Nos casos em que não conste da nota promissória o lugar de emissão e pagamento, a solução deve ser dada em conformidade com o artigo 76 da Lei Uniforme de Genebra (LUG). A decisão é da Quarta Turma do Superior Tribunal de Justiça (STJ), ao julgar recurso em que o executado pedia a declaração de nulidade do título, pela ausência de requisitos essenciais à sua formação. 

A nota promissória, no caso, foi resultado da outorga de escritura de compra e venda de um imóvel no valor de R$ 750 mil. O executado alegou que a nota não serviria de base à execução porque a ausência de requisitos essenciais, como o local de emissão e pagamento, somada a uma rasura no campo relativo ao vencimento, levava à sua nulidade. 

A 1ª Vara Cível da Comarca de Paracatu e o Tribunal de Justiça de Minas Gerais (TJMG) reconheceram que a nota não preenchia os requisitos essenciais exigidos pelos artigos 75 e 76 da Lei Uniforme de Genebra (Decreto 57.663/66). Contudo, consideraram que continuava exigível em razão do disposto no artigo 889, parágrafo 2º, do novo Código Civil. 

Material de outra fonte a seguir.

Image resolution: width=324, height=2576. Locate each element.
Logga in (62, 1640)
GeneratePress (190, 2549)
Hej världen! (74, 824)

O artigo 889 considera como lugar de emissão e de pagamento, quando não indicados no título, o domicílio do emitente. Mas, segundo o relator no STJ, ministro Luis Felipe Salomão, o artigo não regulamenta a matéria, porque o Código Civil de 2002, no artigo 903, menciona que devem ser observadas as normas especiais relativas a títulos de crédito quando faltar algum desses elementos. A norma, no caso, é a Lei Uniforme de Genebra. 

O artigo 76 do Decreto 57.663 dispõe que permanece tendo o efeito de nota promissória a cártula em que não se indique a época e o lugar de pagamento. A nota que não indique a época do pagamento será pagável à vista. Aquela em que falte a indicação do lugar onde foi passada, será pagável no lugar da emissão, que, no caso, presume-se ser o lugar do domicílio do subscritor do título. 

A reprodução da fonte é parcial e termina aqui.